Records contained in a dataset
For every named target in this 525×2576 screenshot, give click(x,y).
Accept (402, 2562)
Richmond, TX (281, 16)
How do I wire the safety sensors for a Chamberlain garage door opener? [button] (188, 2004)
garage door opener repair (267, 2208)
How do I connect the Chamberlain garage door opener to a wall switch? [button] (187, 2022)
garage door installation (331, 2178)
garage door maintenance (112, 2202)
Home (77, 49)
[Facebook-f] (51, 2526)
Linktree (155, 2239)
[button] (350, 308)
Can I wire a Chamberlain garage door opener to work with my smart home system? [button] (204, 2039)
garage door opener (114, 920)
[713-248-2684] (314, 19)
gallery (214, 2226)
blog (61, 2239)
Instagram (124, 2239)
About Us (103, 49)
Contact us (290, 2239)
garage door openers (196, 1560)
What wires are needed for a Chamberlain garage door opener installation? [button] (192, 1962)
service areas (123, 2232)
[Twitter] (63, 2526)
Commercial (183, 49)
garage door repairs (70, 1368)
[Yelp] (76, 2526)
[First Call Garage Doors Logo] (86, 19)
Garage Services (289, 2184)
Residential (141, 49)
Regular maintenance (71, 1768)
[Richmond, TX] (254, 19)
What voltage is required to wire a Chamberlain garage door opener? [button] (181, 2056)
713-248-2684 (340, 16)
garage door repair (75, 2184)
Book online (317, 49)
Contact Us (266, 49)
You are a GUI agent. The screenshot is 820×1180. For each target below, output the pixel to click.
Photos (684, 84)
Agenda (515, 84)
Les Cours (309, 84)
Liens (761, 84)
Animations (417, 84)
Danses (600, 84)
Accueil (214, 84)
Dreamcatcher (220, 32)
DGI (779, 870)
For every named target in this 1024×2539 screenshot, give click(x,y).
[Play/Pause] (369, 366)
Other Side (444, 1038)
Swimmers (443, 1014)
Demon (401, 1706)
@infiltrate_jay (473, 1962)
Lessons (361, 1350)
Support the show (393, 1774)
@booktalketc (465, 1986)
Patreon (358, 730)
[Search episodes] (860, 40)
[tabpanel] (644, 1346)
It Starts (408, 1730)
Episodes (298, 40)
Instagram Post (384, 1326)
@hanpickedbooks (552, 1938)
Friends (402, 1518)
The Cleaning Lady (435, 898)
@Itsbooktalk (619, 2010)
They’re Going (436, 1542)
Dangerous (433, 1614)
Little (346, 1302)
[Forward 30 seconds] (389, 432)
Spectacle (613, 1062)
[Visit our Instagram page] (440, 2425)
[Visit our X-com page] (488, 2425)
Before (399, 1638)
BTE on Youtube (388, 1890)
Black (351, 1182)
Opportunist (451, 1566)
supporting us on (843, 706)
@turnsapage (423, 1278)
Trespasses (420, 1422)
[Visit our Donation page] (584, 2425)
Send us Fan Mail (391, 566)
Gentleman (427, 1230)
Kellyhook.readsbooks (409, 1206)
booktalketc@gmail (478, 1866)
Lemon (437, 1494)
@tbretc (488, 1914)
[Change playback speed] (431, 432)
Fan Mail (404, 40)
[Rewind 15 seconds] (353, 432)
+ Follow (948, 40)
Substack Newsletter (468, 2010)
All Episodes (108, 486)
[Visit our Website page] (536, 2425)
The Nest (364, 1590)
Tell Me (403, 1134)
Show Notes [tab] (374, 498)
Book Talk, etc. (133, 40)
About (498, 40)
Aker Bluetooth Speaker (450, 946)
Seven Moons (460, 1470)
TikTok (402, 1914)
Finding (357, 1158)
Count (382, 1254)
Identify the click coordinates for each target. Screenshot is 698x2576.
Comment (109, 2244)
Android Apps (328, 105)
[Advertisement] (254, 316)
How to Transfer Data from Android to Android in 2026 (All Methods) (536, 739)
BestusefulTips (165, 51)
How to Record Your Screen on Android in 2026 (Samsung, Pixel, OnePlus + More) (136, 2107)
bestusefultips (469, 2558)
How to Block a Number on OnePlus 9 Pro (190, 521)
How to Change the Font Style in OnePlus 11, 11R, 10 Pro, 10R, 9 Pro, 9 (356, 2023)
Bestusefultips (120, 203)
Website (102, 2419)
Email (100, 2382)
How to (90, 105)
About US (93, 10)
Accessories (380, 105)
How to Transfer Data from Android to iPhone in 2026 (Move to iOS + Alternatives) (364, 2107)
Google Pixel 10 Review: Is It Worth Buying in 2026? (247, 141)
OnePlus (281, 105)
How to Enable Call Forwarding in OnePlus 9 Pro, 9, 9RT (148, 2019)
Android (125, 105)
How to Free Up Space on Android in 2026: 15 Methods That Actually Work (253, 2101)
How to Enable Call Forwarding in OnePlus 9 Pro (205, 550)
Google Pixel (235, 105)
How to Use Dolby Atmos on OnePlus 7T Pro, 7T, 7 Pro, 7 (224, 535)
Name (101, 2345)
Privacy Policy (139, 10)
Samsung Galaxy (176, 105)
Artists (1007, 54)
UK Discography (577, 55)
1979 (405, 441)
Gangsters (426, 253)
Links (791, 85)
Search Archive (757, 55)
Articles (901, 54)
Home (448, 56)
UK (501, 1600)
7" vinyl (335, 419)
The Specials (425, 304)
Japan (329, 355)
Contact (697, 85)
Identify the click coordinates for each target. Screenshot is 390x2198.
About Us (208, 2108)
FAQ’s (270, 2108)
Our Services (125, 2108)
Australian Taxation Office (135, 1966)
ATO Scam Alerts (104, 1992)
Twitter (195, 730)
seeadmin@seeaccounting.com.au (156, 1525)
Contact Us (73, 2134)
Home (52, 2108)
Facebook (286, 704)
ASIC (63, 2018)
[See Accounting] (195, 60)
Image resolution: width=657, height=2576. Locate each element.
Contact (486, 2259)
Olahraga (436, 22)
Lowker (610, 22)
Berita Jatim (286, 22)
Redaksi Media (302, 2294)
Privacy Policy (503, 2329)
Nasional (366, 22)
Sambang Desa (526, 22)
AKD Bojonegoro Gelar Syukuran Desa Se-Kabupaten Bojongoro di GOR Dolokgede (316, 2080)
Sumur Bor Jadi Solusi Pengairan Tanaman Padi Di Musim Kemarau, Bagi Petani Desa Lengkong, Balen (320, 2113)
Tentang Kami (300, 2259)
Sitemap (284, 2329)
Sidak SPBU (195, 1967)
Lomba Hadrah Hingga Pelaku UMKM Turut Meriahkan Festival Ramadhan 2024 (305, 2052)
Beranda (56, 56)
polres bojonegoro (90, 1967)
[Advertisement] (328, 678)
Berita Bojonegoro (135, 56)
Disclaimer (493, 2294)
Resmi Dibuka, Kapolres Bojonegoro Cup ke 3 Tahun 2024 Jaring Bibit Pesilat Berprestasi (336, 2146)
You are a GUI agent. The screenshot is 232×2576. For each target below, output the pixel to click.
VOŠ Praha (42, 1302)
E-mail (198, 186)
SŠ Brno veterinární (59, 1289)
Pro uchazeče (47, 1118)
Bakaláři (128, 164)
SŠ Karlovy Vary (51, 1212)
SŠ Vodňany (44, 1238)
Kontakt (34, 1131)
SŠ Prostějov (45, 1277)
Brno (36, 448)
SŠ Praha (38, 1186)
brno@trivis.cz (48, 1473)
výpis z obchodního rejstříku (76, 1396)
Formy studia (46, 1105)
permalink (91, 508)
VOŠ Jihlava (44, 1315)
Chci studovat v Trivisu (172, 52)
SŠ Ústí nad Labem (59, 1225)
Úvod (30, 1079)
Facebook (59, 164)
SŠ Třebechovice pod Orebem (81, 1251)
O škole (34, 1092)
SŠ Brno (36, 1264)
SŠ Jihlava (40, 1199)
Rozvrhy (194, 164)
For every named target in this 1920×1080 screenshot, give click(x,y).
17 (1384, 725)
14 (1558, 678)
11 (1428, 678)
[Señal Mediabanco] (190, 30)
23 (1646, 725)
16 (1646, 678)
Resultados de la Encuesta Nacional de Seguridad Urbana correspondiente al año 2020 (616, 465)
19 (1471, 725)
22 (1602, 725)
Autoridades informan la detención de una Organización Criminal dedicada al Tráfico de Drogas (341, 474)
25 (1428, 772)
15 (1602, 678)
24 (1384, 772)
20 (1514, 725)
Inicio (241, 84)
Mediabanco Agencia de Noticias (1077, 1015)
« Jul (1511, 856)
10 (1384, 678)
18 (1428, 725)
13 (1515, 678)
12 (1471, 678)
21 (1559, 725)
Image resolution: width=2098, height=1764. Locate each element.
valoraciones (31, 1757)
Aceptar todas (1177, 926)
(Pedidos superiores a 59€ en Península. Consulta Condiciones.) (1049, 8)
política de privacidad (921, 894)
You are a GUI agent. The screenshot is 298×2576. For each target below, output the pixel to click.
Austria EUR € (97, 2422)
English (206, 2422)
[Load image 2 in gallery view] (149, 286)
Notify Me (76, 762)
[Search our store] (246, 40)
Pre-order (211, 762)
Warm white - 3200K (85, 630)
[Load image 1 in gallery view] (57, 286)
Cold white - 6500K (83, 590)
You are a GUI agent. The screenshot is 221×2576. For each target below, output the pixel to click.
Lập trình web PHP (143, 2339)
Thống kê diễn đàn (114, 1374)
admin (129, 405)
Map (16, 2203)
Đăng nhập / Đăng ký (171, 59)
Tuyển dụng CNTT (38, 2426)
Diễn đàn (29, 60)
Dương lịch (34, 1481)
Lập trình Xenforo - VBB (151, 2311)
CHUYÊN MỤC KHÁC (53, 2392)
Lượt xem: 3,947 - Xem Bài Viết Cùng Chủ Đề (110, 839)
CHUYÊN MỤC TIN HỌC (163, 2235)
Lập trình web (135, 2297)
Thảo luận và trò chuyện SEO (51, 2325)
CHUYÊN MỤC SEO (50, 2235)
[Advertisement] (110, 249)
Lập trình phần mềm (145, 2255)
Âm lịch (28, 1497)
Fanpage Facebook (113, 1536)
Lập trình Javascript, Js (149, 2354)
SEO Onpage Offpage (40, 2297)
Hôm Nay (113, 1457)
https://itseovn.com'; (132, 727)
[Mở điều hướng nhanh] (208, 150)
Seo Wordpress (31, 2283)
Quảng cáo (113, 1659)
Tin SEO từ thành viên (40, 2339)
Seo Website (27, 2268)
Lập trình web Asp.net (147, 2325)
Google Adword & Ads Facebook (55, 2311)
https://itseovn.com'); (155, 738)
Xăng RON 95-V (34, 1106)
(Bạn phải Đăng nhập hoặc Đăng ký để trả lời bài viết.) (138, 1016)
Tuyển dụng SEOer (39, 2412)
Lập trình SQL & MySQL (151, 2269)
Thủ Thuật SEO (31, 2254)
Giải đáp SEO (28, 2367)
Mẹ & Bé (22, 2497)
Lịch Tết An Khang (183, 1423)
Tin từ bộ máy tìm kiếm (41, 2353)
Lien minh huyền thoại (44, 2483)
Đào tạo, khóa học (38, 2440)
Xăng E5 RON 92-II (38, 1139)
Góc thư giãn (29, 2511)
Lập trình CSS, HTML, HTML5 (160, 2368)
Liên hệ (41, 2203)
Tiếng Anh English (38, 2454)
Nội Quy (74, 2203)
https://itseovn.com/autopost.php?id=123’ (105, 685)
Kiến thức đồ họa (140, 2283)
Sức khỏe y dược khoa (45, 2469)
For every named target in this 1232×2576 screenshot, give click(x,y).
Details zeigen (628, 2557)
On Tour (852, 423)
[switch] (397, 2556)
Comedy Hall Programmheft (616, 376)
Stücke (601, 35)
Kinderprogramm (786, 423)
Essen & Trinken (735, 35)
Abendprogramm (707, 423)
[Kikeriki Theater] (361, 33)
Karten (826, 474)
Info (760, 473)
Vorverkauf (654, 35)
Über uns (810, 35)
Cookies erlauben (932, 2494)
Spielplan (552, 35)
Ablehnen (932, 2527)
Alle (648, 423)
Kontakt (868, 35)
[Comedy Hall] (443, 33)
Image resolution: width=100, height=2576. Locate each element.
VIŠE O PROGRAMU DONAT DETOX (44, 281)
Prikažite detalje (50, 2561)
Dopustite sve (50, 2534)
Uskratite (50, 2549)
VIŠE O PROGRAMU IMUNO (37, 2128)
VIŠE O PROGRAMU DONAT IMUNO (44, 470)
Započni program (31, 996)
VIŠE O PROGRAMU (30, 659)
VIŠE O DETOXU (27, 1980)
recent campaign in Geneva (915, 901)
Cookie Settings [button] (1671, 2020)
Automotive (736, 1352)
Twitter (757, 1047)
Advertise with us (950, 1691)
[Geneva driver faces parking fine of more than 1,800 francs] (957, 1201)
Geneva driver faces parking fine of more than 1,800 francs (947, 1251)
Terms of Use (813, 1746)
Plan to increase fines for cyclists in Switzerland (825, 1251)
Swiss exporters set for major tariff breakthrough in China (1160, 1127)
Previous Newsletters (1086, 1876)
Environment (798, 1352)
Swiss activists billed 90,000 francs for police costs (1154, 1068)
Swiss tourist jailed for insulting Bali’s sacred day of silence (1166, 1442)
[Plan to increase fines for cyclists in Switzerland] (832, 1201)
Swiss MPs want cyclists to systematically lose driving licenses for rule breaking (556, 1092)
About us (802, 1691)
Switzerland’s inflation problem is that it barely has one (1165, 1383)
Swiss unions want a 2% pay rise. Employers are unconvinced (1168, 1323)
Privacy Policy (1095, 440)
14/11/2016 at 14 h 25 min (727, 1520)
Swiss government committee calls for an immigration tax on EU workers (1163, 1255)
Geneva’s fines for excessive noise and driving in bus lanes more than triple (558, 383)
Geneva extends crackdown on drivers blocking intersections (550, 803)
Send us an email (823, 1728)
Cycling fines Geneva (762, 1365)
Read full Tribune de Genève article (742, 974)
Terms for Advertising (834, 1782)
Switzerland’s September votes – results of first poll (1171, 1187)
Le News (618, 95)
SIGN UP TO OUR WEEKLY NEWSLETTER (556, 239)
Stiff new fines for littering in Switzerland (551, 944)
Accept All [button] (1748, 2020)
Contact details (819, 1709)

--- WHAT IS EXPECTED ---
For this task, write out exactly the lines of the entries above, starting at the line with "Inicio (241, 84)" and ending at the line with "Aceptar todas (1177, 926)", both included, and no others.

--- TASK SOLUTION ---
Inicio (241, 84)
Mediabanco Agencia de Noticias (1077, 1015)
« Jul (1511, 856)
10 (1384, 678)
18 (1428, 725)
13 (1515, 678)
12 (1471, 678)
21 (1559, 725)
Image resolution: width=2098, height=1764. Locate each element.
valoraciones (31, 1757)
Aceptar todas (1177, 926)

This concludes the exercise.